YOUR OBJECTIVE »
Given the material below, output exactly the lines from the line with "This screenshot has height=425, width=375." to the line with "Task: Select the golden", both ends included, and no other lines.

THE INPUT »

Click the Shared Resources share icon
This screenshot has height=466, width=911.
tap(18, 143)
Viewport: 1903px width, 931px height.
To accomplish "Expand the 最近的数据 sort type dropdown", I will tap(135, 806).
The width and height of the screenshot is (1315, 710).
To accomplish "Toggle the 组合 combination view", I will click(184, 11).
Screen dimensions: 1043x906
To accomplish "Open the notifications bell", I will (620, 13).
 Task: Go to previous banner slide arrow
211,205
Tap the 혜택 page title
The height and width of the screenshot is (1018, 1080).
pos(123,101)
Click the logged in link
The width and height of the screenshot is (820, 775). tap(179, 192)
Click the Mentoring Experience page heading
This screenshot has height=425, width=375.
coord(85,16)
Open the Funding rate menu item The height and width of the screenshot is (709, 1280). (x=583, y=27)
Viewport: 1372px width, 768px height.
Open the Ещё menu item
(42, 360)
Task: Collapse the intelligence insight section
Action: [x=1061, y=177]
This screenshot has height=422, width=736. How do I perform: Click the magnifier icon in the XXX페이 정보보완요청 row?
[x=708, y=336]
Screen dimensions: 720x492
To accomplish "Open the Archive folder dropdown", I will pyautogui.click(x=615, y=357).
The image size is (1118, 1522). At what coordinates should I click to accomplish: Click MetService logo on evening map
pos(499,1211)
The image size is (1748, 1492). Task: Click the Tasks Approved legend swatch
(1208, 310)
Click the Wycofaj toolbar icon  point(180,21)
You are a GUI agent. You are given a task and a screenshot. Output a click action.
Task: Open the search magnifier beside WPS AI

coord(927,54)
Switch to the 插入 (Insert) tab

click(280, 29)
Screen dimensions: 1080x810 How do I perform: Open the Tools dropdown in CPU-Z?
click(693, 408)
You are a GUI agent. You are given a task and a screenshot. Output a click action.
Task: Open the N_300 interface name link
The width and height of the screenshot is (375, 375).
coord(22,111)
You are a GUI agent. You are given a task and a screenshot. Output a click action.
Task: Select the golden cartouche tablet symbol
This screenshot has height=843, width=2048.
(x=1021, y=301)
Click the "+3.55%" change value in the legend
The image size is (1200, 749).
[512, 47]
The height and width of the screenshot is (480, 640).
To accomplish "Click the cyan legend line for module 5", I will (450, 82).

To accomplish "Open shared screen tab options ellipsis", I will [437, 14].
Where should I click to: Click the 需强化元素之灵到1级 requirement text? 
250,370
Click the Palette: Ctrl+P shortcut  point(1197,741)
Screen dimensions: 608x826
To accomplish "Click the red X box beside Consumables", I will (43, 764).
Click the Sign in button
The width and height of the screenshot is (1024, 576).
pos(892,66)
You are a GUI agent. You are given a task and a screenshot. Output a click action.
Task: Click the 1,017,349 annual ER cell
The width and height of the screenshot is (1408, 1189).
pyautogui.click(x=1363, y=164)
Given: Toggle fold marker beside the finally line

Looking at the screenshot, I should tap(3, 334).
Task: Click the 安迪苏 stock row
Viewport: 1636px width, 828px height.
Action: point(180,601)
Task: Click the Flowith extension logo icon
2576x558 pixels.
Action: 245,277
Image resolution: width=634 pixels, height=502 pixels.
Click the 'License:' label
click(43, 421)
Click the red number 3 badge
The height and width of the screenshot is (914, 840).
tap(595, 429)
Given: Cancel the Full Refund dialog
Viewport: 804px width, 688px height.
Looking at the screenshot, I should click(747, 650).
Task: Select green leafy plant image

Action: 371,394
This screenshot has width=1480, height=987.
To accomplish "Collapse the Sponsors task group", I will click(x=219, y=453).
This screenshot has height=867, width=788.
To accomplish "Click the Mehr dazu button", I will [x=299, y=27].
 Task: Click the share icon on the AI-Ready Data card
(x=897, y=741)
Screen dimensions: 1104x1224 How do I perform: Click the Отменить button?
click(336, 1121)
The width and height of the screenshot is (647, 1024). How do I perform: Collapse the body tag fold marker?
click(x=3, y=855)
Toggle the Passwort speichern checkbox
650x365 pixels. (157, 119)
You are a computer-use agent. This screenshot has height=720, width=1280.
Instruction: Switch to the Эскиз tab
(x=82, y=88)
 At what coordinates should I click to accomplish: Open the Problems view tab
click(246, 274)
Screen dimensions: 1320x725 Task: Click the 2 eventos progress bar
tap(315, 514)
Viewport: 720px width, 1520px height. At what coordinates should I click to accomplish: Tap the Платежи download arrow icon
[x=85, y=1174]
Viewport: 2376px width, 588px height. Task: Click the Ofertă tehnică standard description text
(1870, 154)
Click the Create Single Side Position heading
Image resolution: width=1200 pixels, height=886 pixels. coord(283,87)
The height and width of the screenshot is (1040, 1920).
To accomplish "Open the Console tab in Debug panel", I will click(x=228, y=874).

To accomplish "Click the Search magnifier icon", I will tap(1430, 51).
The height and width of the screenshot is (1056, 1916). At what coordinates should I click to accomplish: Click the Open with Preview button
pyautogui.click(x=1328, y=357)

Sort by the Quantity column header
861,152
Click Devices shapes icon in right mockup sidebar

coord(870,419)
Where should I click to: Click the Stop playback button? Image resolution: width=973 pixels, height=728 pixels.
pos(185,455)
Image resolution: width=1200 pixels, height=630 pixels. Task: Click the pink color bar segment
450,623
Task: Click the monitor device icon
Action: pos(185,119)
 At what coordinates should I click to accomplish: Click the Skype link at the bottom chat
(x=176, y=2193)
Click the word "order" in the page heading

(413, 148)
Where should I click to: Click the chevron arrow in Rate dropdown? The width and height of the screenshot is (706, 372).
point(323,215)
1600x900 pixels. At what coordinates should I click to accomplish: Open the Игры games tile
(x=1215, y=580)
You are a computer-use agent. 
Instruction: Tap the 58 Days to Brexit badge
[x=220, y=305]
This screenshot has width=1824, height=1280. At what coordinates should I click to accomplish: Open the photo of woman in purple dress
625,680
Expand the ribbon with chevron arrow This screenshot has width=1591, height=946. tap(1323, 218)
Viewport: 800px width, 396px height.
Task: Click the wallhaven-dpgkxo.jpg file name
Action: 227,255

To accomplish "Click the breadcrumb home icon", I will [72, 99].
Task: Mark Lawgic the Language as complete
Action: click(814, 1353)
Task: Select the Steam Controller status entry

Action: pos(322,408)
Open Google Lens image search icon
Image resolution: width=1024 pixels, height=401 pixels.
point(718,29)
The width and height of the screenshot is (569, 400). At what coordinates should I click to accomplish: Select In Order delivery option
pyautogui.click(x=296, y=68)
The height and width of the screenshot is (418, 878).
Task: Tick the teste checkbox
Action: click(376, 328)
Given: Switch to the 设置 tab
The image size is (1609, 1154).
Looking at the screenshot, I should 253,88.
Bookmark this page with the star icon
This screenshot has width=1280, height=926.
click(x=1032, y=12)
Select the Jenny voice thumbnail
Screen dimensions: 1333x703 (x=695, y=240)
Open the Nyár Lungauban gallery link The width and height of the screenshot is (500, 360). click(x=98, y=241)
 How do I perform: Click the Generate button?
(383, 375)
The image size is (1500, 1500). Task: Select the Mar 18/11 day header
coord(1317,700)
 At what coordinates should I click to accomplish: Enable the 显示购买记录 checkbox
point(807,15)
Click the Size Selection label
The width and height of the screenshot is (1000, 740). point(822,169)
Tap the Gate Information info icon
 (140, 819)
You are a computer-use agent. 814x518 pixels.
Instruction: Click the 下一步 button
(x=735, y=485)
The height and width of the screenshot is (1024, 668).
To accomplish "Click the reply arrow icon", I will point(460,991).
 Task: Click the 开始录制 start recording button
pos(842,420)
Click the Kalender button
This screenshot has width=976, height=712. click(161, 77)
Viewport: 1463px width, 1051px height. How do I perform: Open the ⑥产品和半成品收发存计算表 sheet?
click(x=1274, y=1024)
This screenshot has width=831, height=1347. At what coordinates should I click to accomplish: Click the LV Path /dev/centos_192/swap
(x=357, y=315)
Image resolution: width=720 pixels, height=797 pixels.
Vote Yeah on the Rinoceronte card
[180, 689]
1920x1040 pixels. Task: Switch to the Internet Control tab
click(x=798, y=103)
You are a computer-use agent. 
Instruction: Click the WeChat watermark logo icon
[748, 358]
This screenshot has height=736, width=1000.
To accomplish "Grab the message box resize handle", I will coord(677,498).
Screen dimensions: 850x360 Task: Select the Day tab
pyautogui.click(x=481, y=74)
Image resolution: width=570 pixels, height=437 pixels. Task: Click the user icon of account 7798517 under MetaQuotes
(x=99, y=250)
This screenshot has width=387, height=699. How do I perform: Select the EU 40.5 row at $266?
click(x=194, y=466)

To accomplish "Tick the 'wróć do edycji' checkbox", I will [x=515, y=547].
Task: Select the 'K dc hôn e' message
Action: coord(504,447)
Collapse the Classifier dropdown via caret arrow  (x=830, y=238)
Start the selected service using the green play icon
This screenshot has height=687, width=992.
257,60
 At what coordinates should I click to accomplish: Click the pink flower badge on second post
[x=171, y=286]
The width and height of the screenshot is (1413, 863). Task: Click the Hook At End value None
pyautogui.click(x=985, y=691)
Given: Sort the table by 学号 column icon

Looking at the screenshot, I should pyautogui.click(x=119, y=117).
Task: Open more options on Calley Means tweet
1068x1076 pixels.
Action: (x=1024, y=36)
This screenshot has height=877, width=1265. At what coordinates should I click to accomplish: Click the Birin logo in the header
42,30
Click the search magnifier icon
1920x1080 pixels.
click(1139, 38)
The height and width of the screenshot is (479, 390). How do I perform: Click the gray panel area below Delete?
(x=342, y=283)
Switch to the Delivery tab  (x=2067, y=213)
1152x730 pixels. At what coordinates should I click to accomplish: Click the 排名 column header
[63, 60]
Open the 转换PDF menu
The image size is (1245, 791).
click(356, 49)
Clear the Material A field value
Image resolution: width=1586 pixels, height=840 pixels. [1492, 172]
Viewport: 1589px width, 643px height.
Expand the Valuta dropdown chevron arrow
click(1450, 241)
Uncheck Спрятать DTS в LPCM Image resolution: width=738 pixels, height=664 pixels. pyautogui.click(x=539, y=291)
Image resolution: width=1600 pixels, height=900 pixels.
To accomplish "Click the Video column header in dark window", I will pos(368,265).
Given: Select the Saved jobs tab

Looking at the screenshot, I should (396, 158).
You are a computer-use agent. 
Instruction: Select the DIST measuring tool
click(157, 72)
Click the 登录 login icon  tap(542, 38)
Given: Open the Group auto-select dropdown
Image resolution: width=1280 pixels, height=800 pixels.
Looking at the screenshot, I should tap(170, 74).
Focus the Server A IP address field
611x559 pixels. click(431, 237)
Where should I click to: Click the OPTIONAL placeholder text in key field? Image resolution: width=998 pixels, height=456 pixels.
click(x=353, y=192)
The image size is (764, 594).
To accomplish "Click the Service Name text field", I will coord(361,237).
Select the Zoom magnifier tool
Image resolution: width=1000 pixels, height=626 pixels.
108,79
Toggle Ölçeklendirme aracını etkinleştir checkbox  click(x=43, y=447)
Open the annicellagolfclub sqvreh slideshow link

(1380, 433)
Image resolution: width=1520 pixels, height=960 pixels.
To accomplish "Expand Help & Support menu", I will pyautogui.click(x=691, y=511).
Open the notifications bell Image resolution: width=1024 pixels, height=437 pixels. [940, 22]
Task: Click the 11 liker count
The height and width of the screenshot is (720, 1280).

EXERCISE OUTPUT »
This screenshot has height=425, width=375.
coord(85,16)
Open the Funding rate menu item The height and width of the screenshot is (709, 1280). (x=583, y=27)
Viewport: 1372px width, 768px height.
Open the Ещё menu item
(42, 360)
Task: Collapse the intelligence insight section
Action: [x=1061, y=177]
This screenshot has height=422, width=736. How do I perform: Click the magnifier icon in the XXX페이 정보보완요청 row?
[x=708, y=336]
Screen dimensions: 720x492
To accomplish "Open the Archive folder dropdown", I will pyautogui.click(x=615, y=357).
The image size is (1118, 1522). At what coordinates should I click to accomplish: Click MetService logo on evening map
pos(499,1211)
The image size is (1748, 1492). Task: Click the Tasks Approved legend swatch
(1208, 310)
Click the Wycofaj toolbar icon  point(180,21)
You are a GUI agent. You are given a task and a screenshot. Output a click action.
Task: Open the search magnifier beside WPS AI

coord(927,54)
Switch to the 插入 (Insert) tab

click(280, 29)
Screen dimensions: 1080x810 How do I perform: Open the Tools dropdown in CPU-Z?
click(693, 408)
You are a GUI agent. You are given a task and a screenshot. Output a click action.
Task: Open the N_300 interface name link
The width and height of the screenshot is (375, 375).
coord(22,111)
You are a GUI agent. You are given a task and a screenshot. Output a click action.
Task: Select the golden cartouche tablet symbol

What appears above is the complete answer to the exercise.